Final regulations the IRS issued in late August on what types of assets may be owned by real estate investment trusts were disappointing to solar advocates.
REITs are corporations or trusts that do not have to pay income taxes on their earnings to the extent the earnings are distributed each year to shareholders.
The renewable energy industry is interested in REITs potentially as a source of cheaper capital. Congress created REITs in 1960 as a way for small investors to invest in large-scale real estate projects. Small investors pool their investments in the REIT and are treated essentially as if they had invested in the real estate projects directly without a corporate-level tax being taken out along the way. The challenge for renewable energy is that a REIT must hold at least 75% real property or interests in real property. Examples of such assets are land, site leases, buildings and mortgages secured by real property.
Solar advocates hoped the IRS would treat solar panels as real property by viewing the panels as structural improvements to buildings, as inherently permanent structures on land or as real property for REIT purposes simply as policy move to encourage renewable energy. The IRS declined to go farther than it went in May 2014 in proposed regulations. (For earlier coverage, see the June 2014 NewsWire article, REITs.)

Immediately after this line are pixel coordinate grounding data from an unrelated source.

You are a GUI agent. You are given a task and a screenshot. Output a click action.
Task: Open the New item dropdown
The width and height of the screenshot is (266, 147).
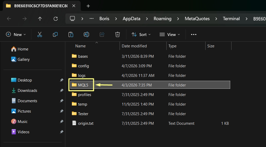[x=16, y=34]
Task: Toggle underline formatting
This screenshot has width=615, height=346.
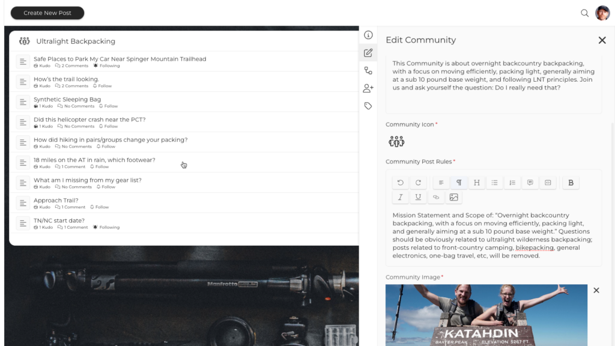Action: (x=418, y=197)
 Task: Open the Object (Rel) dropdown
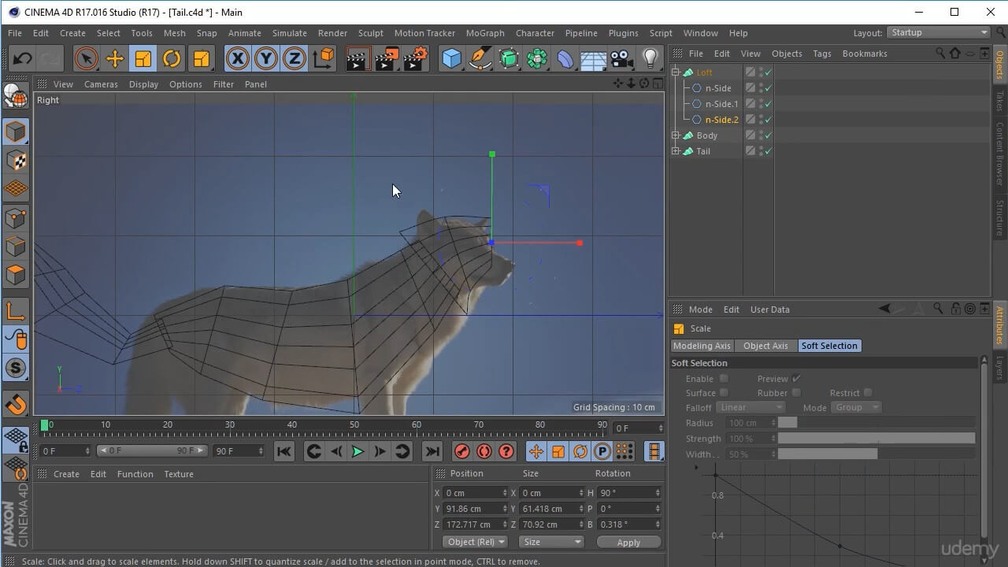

Machinery does not ordinarily qualify as real property. An example in the regulations makes clear that the IRS views solar panels as machinery.
Solar equipment can qualify as real property as a “structural component” of a building if it performs a utility-like function for the building, such as providing electricity. However, the IRS said the electricity must be part of what the building occupants get for their rent for the use of space, the REIT must own or have the same legal interest in both the solar equipment and the building, and the solar equipment must be expected to remain permanently in place.
The IRS and US Treasury are still thinking about whether it makes a difference if some of the electricity is supplied to the local utility, for example, through net metering. The IRS said in August that it will not object in the meantime as long as no more electricity is sent to the local utility in a tax year through net metering than is purchased from the utility that year for the building.
The regulations have two solar examples. One concludes that a solar system mounted on the ground next to a building whose electricity it supplies is a structural component of the building. The system is sized solely to serve the building and there is nothing to suggest the system will not remain in place indefinitely.
The other example concludes that the land, underground gathering lines, concrete base and metal racks that hold the solar panels in place at a utility-scale project qualify as real property, but the solar panels do not.
Some renewable energy companies have been worried that any expansion of what is considered real property for REIT purposes could undermine other positions the industry has taken. The industry treats solar projects as equipment in order to claim investment tax credits and five-year accelerated depreciation on the projects. These tax benefits can be claimed only on equipment and not also on real property. The US renewable energy sector has attracted a large amount of foreign investment, including by prominent European utilities. These investors are not subject to US capital gains taxes when they exit US projects unless the projects are considered real property.
The IRS said the regulations draw lines between real property and equipment solely for REIT purposes.